What is being asked
For this exercise, reproduce each entry below exactly, excluding pictures.

Input
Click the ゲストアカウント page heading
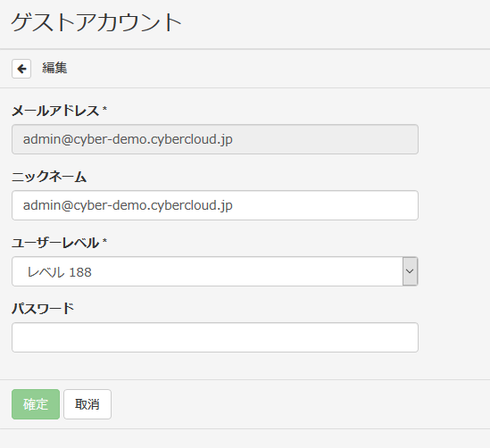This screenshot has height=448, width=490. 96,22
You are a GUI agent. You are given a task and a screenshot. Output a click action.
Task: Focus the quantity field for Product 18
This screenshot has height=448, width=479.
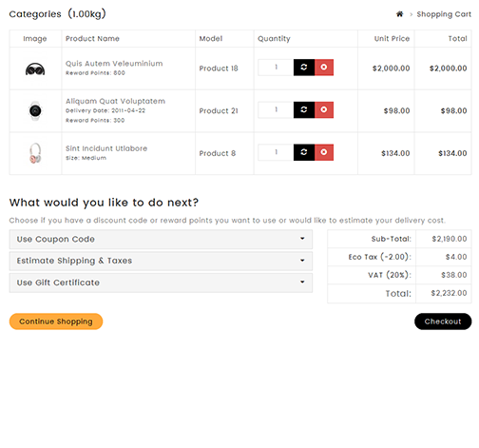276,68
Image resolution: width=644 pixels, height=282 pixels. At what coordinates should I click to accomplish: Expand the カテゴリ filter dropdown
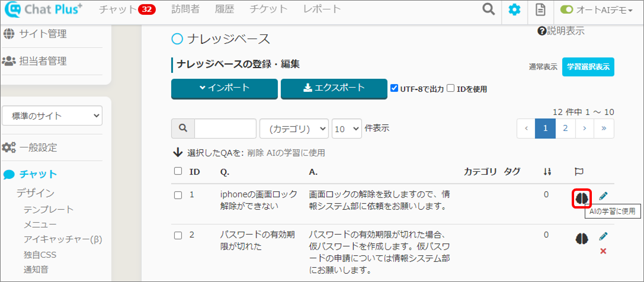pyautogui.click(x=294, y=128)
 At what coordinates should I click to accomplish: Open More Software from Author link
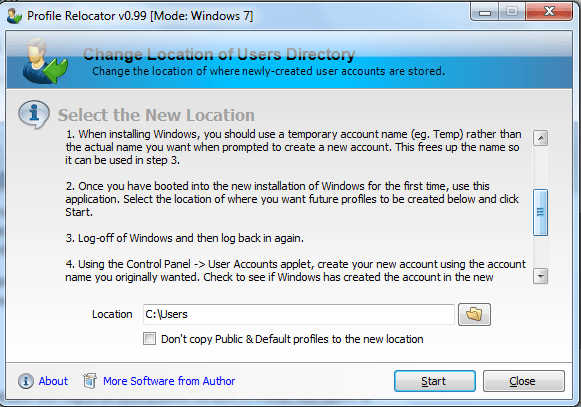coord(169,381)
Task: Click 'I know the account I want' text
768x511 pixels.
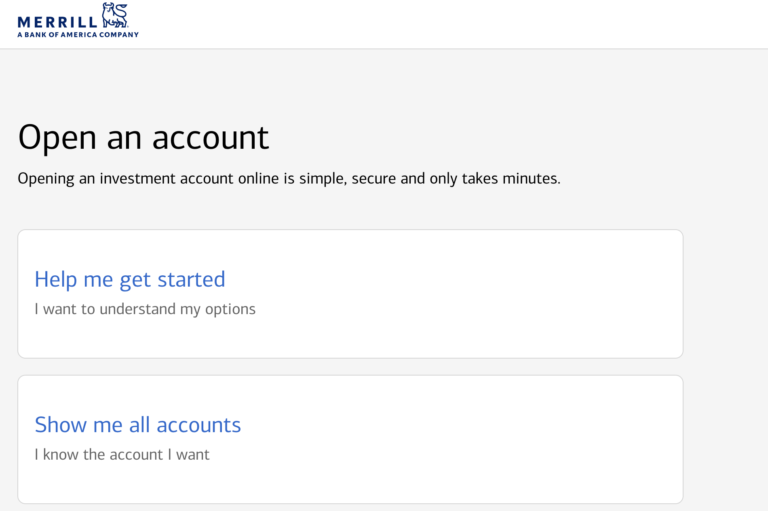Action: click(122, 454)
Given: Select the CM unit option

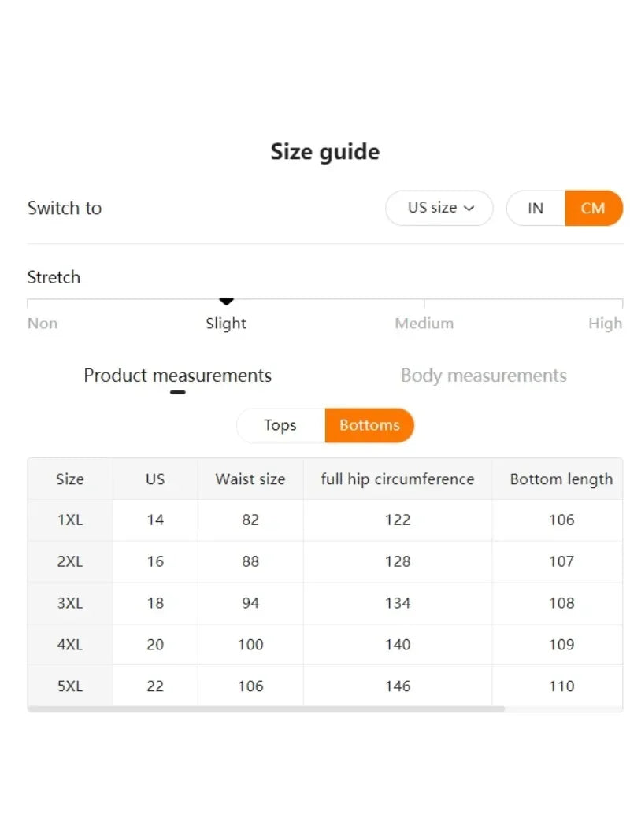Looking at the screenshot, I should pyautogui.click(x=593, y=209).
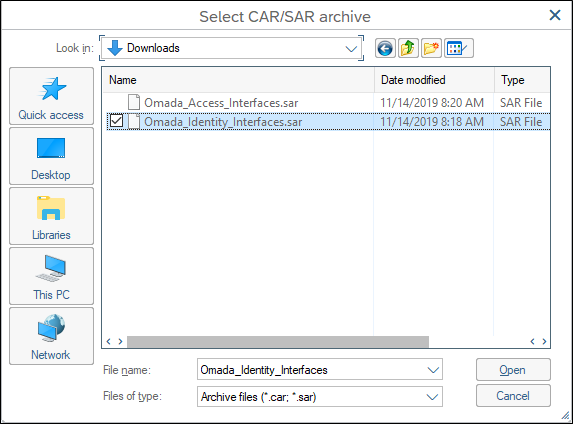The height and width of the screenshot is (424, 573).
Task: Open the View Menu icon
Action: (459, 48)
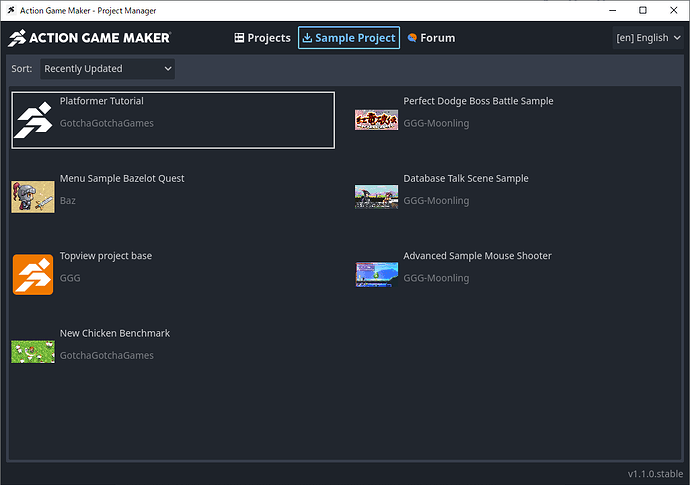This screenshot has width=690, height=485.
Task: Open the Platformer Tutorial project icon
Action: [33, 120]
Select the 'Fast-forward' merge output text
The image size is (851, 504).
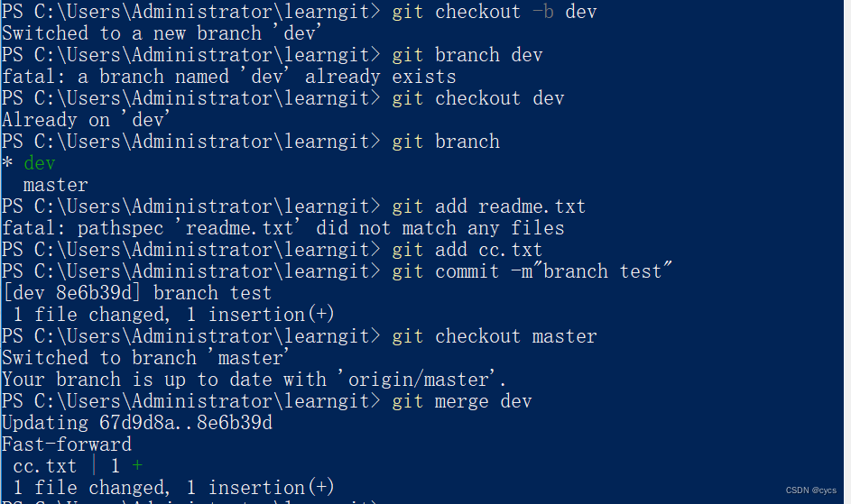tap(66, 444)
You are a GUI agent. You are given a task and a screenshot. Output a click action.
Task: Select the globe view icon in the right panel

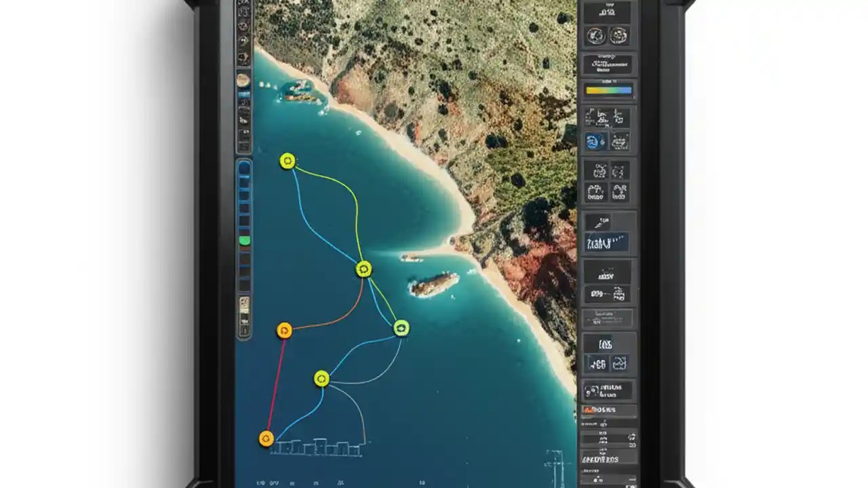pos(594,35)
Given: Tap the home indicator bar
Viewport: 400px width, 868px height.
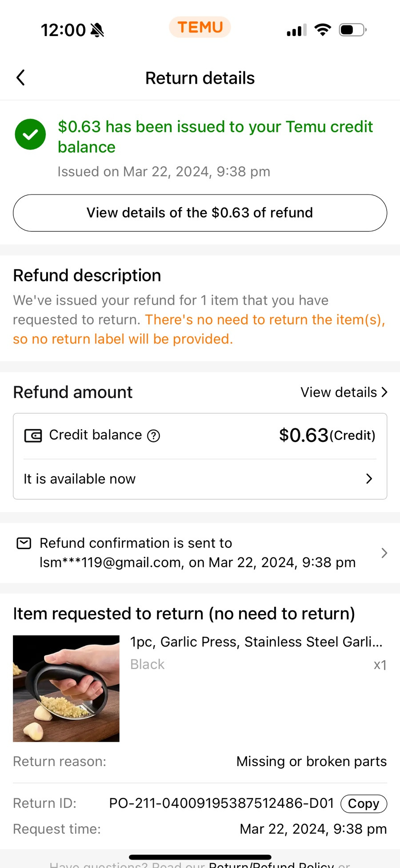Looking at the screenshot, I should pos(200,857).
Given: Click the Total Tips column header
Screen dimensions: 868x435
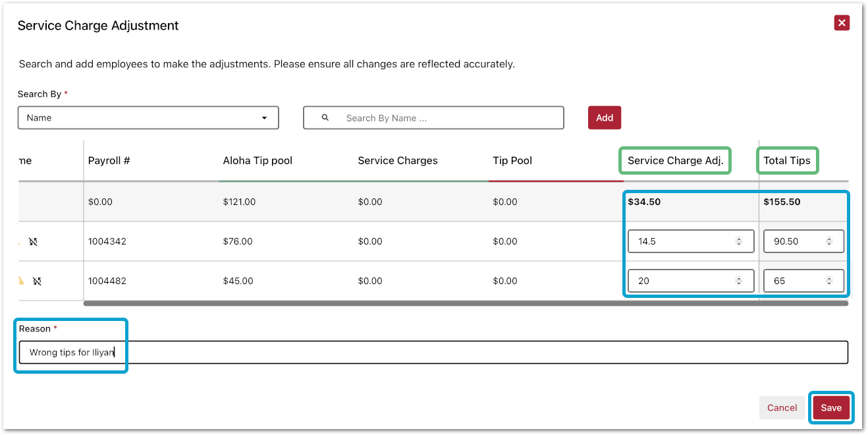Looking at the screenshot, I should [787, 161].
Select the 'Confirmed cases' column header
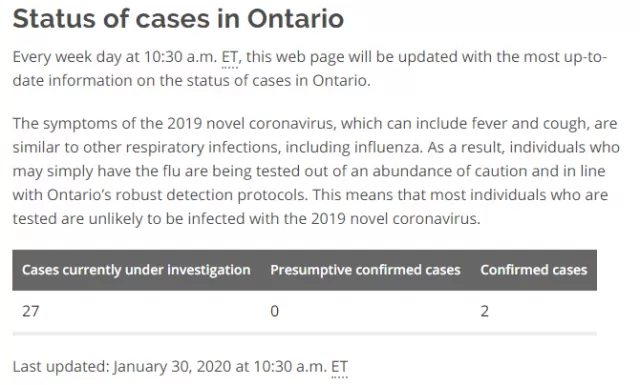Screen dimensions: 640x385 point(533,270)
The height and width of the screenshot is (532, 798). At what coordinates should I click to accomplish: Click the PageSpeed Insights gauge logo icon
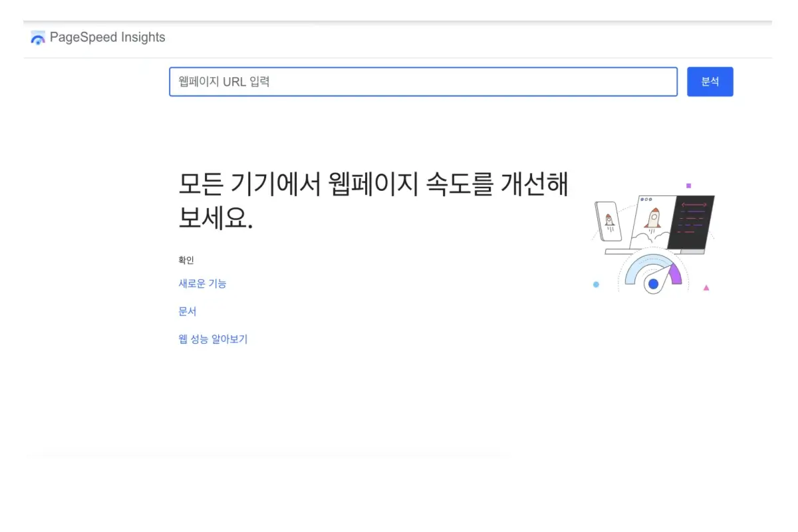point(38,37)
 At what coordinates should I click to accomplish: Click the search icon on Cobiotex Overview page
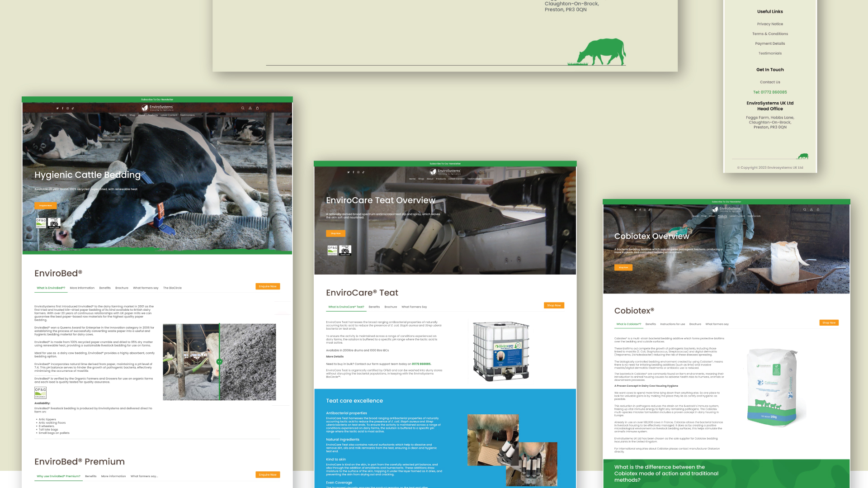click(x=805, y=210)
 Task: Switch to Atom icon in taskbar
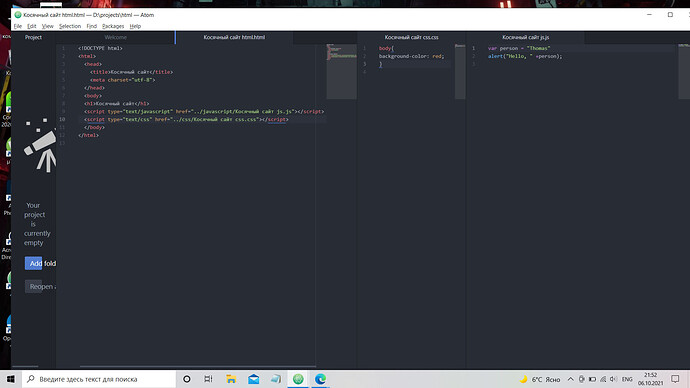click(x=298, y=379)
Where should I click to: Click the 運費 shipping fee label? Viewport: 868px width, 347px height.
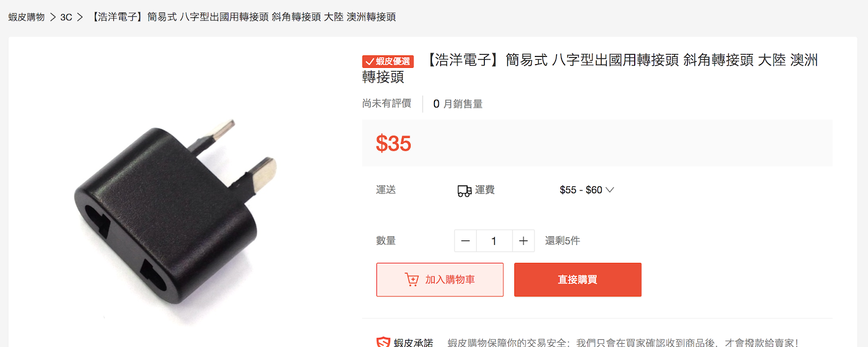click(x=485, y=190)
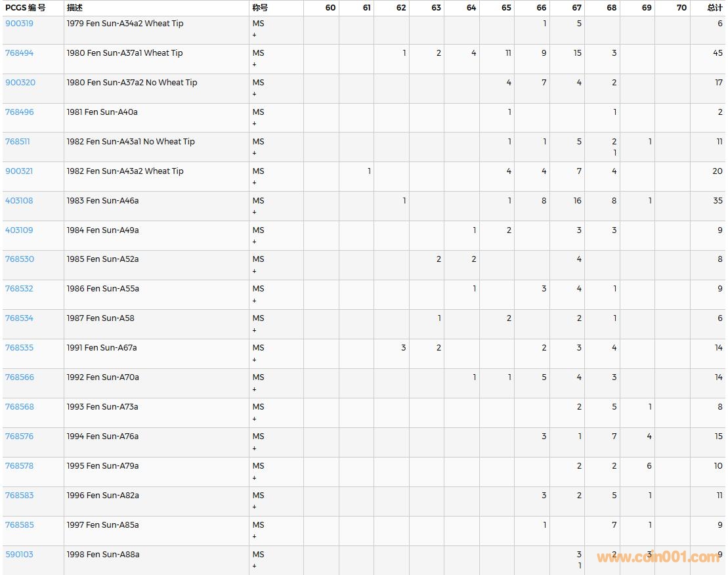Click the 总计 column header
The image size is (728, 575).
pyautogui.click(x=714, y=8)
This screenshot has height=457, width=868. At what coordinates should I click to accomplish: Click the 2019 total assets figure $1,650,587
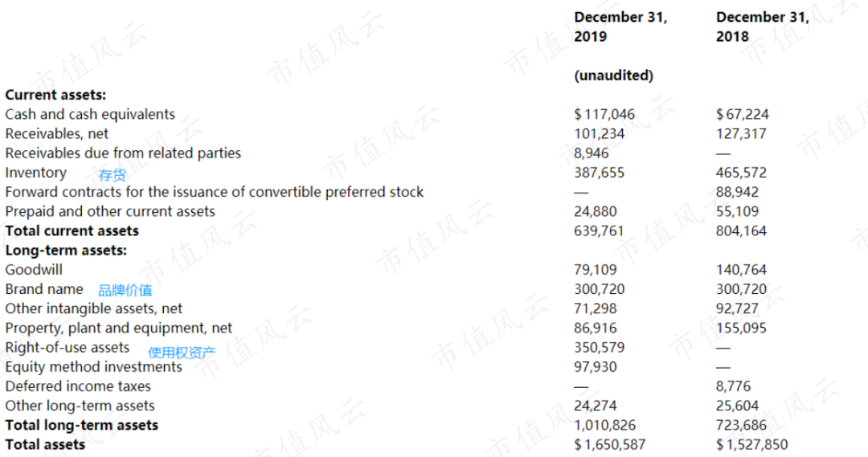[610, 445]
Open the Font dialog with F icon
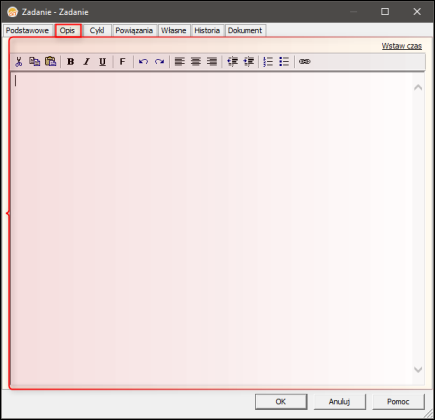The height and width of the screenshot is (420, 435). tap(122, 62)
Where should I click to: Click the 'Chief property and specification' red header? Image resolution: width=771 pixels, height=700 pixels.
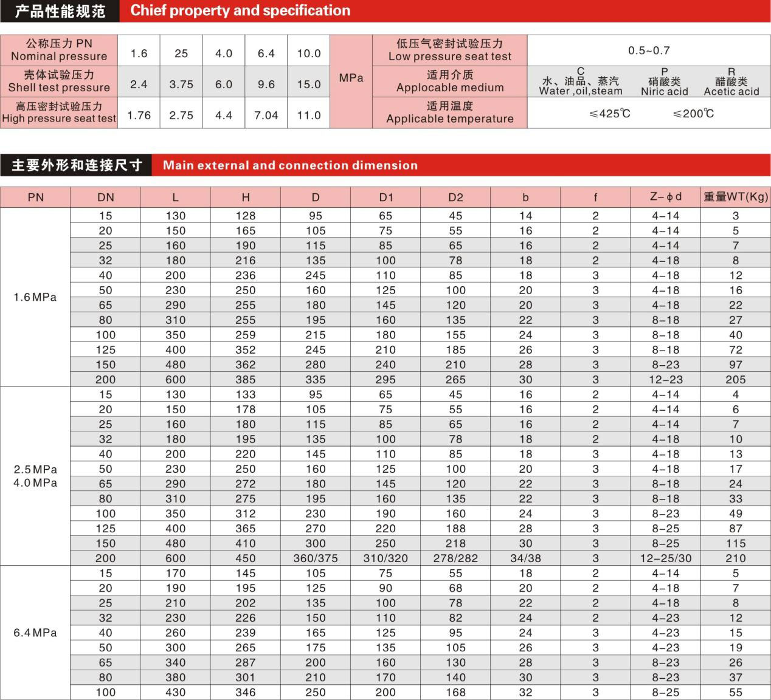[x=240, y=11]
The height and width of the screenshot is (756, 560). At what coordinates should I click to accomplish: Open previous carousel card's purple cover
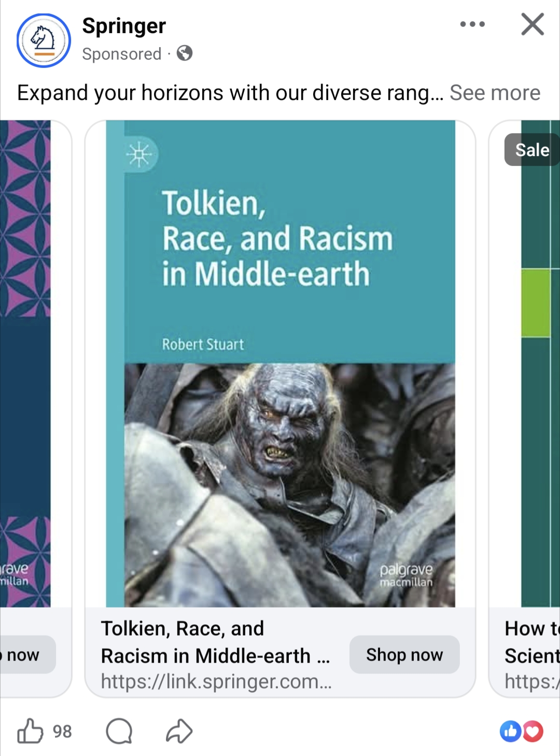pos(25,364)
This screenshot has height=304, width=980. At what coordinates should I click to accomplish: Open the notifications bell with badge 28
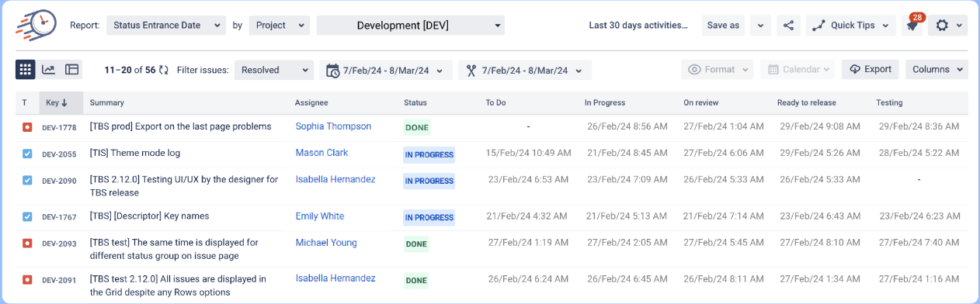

Answer to this problem
Click the ゲストアカウント page heading
This screenshot has height=448, width=490. 96,22
You are a GUI agent. You are given a task and a screenshot. Output a click action.
Task: Focus the quantity field for Product 18
This screenshot has height=448, width=479.
276,68
Image resolution: width=644 pixels, height=282 pixels. At what coordinates should I click to accomplish: Expand the カテゴリ filter dropdown
pyautogui.click(x=294, y=128)
 At what coordinates should I click to accomplish: Open More Software from Author link
coord(169,381)
Task: Click 'I know the account I want' text
768x511 pixels.
Action: click(122, 454)
Given: Select the CM unit option

Looking at the screenshot, I should pyautogui.click(x=593, y=209).
The height and width of the screenshot is (424, 573).
Task: Open the View Menu icon
Action: (459, 48)
This screenshot has width=690, height=485.
Task: Open the Platformer Tutorial project icon
Action: [33, 120]
Select the 'Fast-forward' merge output text
The image size is (851, 504).
tap(66, 444)
You are a GUI agent. You are given a task and a screenshot. Output a click action.
Task: Select the globe view icon in the right panel

pos(594,35)
Given: Tap the home indicator bar
Viewport: 400px width, 868px height.
Looking at the screenshot, I should pos(200,857).
Given: Click the Total Tips column header
Screen dimensions: 868x435
Looking at the screenshot, I should [787, 161].
Select the 'Confirmed cases' column header
Screen dimensions: 640x385 point(533,270)
The height and width of the screenshot is (532, 798). At what coordinates should I click to accomplish: Click the PageSpeed Insights gauge logo icon
point(38,37)
 At what coordinates should I click to accomplish: Click the search icon on Cobiotex Overview page
click(x=805, y=210)
 Task: Switch to Atom icon in taskbar
click(x=298, y=379)
Where should I click to: Click the 運費 shipping fee label? Viewport: 868px width, 347px height.
click(x=485, y=190)
Click the 总计 column header
The image size is (728, 575).
pyautogui.click(x=714, y=8)
This screenshot has height=457, width=868. At what coordinates should I click to accomplish: Click the 2019 total assets figure $1,650,587
[610, 445]
Open the Font dialog with F icon
The height and width of the screenshot is (420, 435). tap(122, 62)
Where should I click to: Click the 'Chief property and specification' red header? Image resolution: width=771 pixels, height=700 pixels.
[x=240, y=11]
The height and width of the screenshot is (756, 560). At what coordinates should I click to accomplish: Open previous carousel card's purple cover
pos(25,364)
This screenshot has height=304, width=980. At what coordinates should I click to accomplish: Open the notifications bell with badge 28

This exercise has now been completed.